• Problem description
Rewrite the records from the line holding "Viewport: 1387px width, 868px" through the end of the records, inclusive, with "Remove Medication" changed to "Delete Medication" and nothing else altered. Give back only those lines.

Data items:
::::::::
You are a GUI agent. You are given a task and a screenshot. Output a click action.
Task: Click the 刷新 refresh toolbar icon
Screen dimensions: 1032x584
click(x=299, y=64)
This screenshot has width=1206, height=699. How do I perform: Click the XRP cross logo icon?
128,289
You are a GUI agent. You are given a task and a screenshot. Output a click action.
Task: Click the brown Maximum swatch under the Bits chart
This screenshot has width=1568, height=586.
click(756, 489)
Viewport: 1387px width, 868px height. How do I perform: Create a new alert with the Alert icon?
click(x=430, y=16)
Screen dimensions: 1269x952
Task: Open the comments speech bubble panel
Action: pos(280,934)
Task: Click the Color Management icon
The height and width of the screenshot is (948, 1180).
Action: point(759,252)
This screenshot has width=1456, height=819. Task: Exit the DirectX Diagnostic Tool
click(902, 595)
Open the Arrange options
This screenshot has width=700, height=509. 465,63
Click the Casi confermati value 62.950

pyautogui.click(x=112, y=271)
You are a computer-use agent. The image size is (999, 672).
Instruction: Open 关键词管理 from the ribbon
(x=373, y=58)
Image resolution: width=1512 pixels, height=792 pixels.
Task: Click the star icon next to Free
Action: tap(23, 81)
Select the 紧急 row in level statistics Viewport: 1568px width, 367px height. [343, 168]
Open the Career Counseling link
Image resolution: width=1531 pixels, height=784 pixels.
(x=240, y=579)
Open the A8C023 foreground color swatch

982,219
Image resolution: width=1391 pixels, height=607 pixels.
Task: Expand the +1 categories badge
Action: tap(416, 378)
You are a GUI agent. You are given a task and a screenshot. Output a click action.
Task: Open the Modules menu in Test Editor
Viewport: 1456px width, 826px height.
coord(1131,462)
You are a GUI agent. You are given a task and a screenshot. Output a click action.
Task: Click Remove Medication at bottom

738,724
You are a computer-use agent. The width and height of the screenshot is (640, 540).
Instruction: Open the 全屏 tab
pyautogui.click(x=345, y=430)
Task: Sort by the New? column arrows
::::::::
• Full answer
Viewport: 1387px width, 868px height. How do I perform: Create a new alert with the Alert icon?
click(x=430, y=16)
Screen dimensions: 1269x952
Task: Open the comments speech bubble panel
Action: pos(280,934)
Task: Click the Color Management icon
The height and width of the screenshot is (948, 1180).
Action: point(759,252)
This screenshot has width=1456, height=819. Task: Exit the DirectX Diagnostic Tool
click(902, 595)
Open the Arrange options
This screenshot has width=700, height=509. 465,63
Click the Casi confermati value 62.950

pyautogui.click(x=112, y=271)
You are a computer-use agent. The image size is (999, 672).
Instruction: Open 关键词管理 from the ribbon
(x=373, y=58)
Image resolution: width=1512 pixels, height=792 pixels.
Task: Click the star icon next to Free
Action: tap(23, 81)
Select the 紧急 row in level statistics Viewport: 1568px width, 367px height. [343, 168]
Open the Career Counseling link
Image resolution: width=1531 pixels, height=784 pixels.
(x=240, y=579)
Open the A8C023 foreground color swatch

982,219
Image resolution: width=1391 pixels, height=607 pixels.
Task: Expand the +1 categories badge
Action: tap(416, 378)
You are a GUI agent. You are given a task and a screenshot. Output a click action.
Task: Open the Modules menu in Test Editor
Viewport: 1456px width, 826px height.
coord(1131,462)
You are a GUI agent. You are given a task and a screenshot. Output a click action.
Task: Click Delete Medication at bottom

738,724
You are a computer-use agent. The width and height of the screenshot is (640, 540).
Instruction: Open the 全屏 tab
pyautogui.click(x=345, y=430)
Task: Sort by the New? column arrows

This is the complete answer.